Optima’s safety frame benefits from the extensive use of high-strength steels, stiffening the bodywork while reducing the overall weight of the vehicle to about 1.6 tons, combined with an extensive set of electronic drive assist systems controlled by sensors, cameras as well as short- and long-range radars. No wonder Optima gained, first Kia ever, 5 Euro NCAP stars in collision tests.

After all, the quality of the project is a guarantee of strength and reliability as evidenced by the 7 years or 150,000 kilometres warranty applied, enough to accompany the driver throughout the vehicle’s life cycle - or at least a large part of it.

 

Diesel, petrol… and hybrid

The 141 hp CRDI 1.7-litre engine takes the lion’s share, the only Diesel option currently available in this range. The revamped four-cylinder direct-injection engine has a maximum power of 141 hp, with 34.7 kgm of torque available between 1,750 and 2,500 rpm, while the average consumption is declared at around 23.8 km/litre, combined with a classic six-speed manual transmission or a seven-speed automatic with sequential dual-clutch DCT (22.7 km/litre average fuel consumption in this configuration), fast clutch engagement and great driving fun.

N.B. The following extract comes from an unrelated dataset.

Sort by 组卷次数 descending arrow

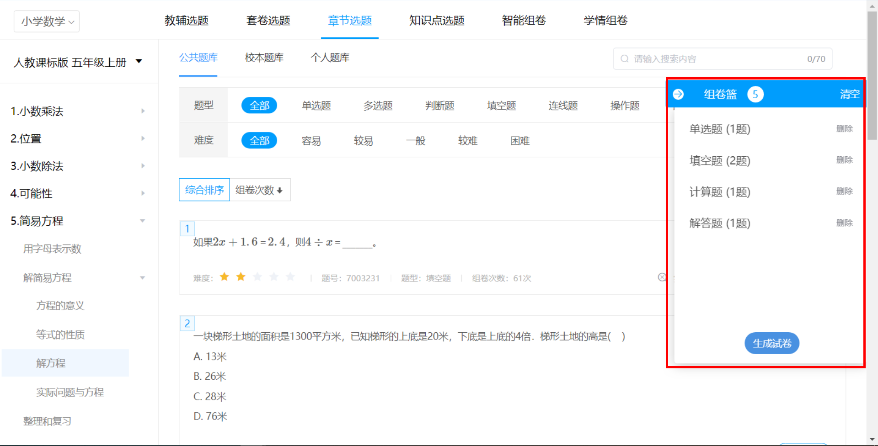point(279,191)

At one stage Kia offered also a powerful 2-litre direct injection turbocharged petrol unit, specifically designed to equip the Sportswagon GT version, managed by a sequential 6-speed automatic transmission capable of propelling the Optima, thanks to its 245 hp of power, to a top speed of 232 km/h, but that option is no longer available. You probably will not see many entering a workshop, as unfortunately it did not enjoy great commercial success in our market.

Finally, aimed at maximum respect for the environment, the range includes a plug-in PHEV hybrid engine, the combination of a 156 hp 2-litre petrol engine and a 50 kW (68 hp) electric motor, for a total combined output of 205 hp, and a rather generous torque of 38.2 kgm, and a maximum driving range of 62.5 km/litre with both units in action, or 54 kilometres - in electric mode only. The 9.8 kWh lithium-ion battery pack can be recharged either from fast-recharging stations or from a standard domestic socket. Recharging time is estimated around 3 to 6 hours respectively.

Besides sophisticated technology and cutting-edge mechanical layout, the high-torsion strength Optima platform boasts Independent, Spring McPherson, with stabilizer at the front, and a double wishbone layout at the back. Though not the best car to show off with, Kia’s Optima proves easy to drive thanks to a wide footprint, courtesy of 215/55 and 235/45 tires respectively mounted on 17-inch and 18-inch wheels, combining adequate performance and comfort. Only on the gritty GT version can boast larger 245/40 R19 tires, not available on the rest of the range.

In conclusion, as expected, Kia’s premium model can rely on several ADAS systems including an Advanced Smart Cruise Control, entrusted with keeping a cruising speed and safety distance, Autonomous Emergency Breaking, vital in the event of a potential collision, a Lane Keeping Assist System, preventing the vehicle from leaving its lane, and a Rear Cross Traffic Alert, which signals the arrival of a vehicle. In addition, the AEB system has both short and long range radars, recognizing obstacles from a distance faster than traditional systems.